Overview

REmission in Membranous Nephropathy International Trial (REMIT)

Status:
Not yet recruiting
Trial end date:
2028-01-31
Target enrollment:
0
Participant gender:
All
Summary
REMIT is an investigator-initiated, international, multi-centre, prospective, randomised, open-label, parallel-group trial. A total of 224 adult participants with Primary Membranous Nephropathy (PMN) will be recruited from renal units from Australia, New Zealand Canada, Asia, Europe, United Kingdom, and other countries. Participants will be randomised to receive either corticosteroid and cyclophosphamide or obinutuzumab. The primary outcome is a ranked, composite measure based on (a) efficacy, defined as either complete or partial remission of PMN, (b) number of adverse events, and (c) quality of life.
Phase:
Phase 3
Accepts Healthy Volunteers?
No
Details
Lead Sponsor:
The University of Queensland
Collaborator:
University of Adelaide
Treatments:
Cyclophosphamide
Obinutuzumab
Prednisolone
Criteria
Inclusion Criteria:

1. Age ≥18 years.

2. Able to provide informed consent.

3. Primary Membranous Nephropathy (PMN) confirmed by:

1. Kidney biopsy (anti-PLA2R negative patients are eligible for inclusion if PMN is
confirmed on biopsy. Kidney biopsy is generally encouraged to confirm diagnosis
of PMN) or

2. if the clinician decides against a biopsy, the patient must be anti-PLA2R
positive and must not have diabetes.

4. Proteinuria ≥4 g/24h despite supportive treatment for at least 6 months with maximally
tolerated dose of ACE-i or ARB (dose to be stable for at least 4 weeks), confirmed at
final screening before randomisation

5. Serum albumin <30 g/L.

6. Estimated glomerular filtration rate (eGFR) ≥40 ml/min/1.73m2.

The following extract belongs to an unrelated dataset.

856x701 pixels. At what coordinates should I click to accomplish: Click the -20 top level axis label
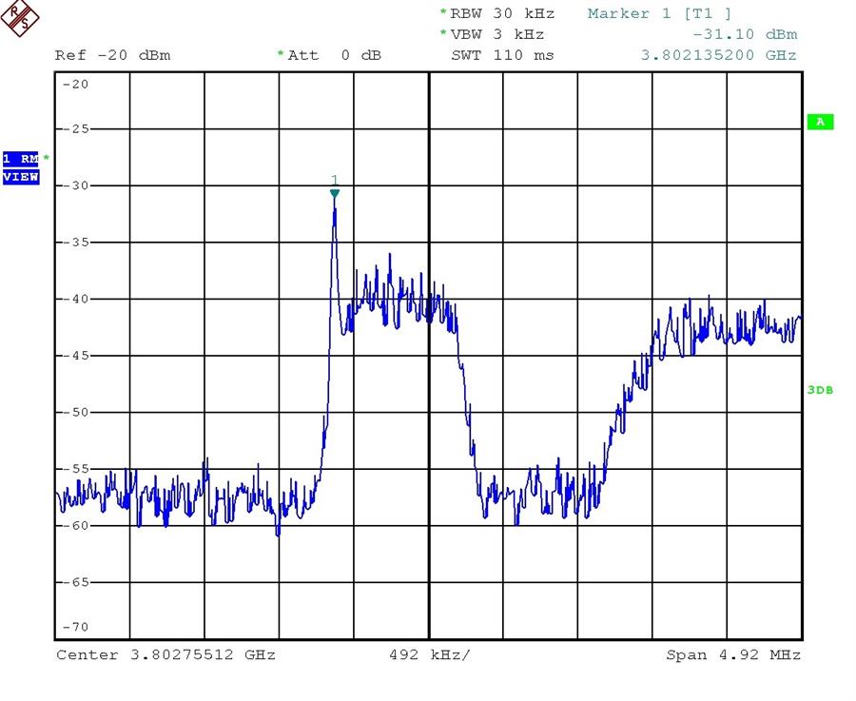74,84
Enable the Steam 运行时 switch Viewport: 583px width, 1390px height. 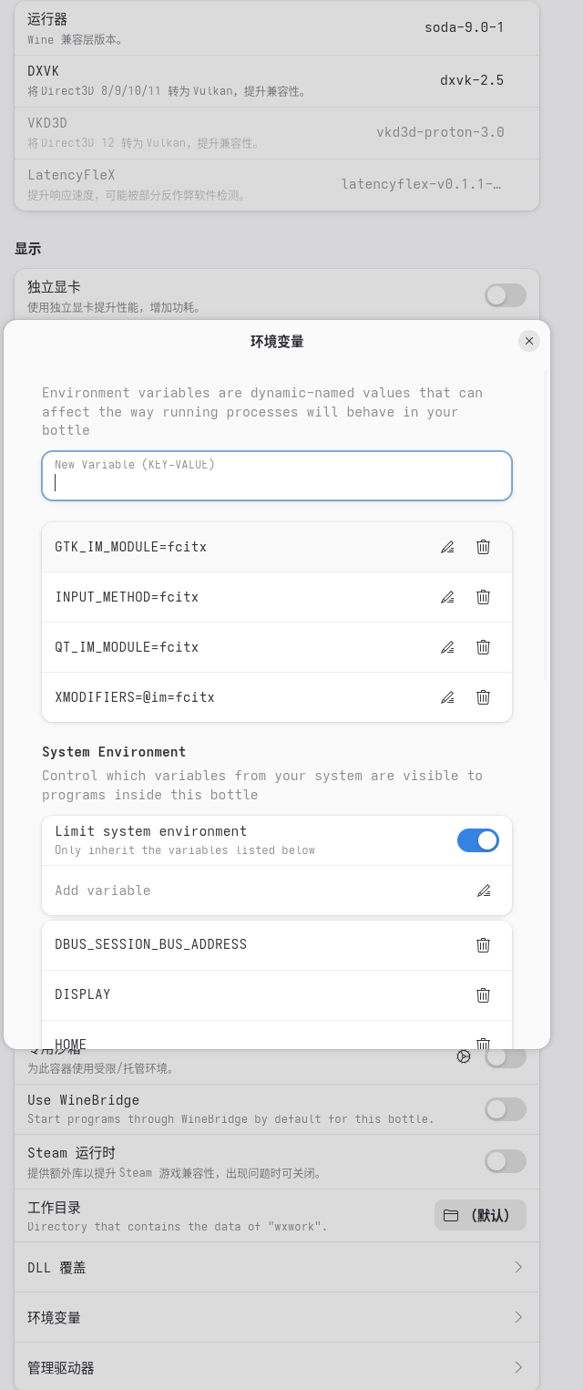click(x=505, y=1161)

7. Treatment with immunosuppression is warranted, as determined by the treating
physician.

8. Fully vaccinated against COVID-19 according to local practice/recommendation.

Exclusion Criteria:

1. Resistant to rituximab or have had >2 g of rituximab in the past.

2. Resistant to cyclophosphamide or have had a cumulative >20 g of cyclophosphamide in
the past.

3. More than 3 years since PMN diagnosis.

4. Proteinuria must not have decreased by >50% over 6 months whilst taking ACE-i/ARB.

5. Patients with human immunodeficiency virus (HIV) infection, active hepatitis B or C
infection, or other active infections.

6. Patients with secondary membranous nephropathy

7. Screening for malignancy must be considered especially in cases who are anti-PLA2R
negative.

8. Patients whose kidney biopsy shows concomitant features of diabetic nephropathy.

9. Kidney transplant recipients.

10. Pregnancy or breastfeeding.

11. Women of childbearing age not willing to use contraception.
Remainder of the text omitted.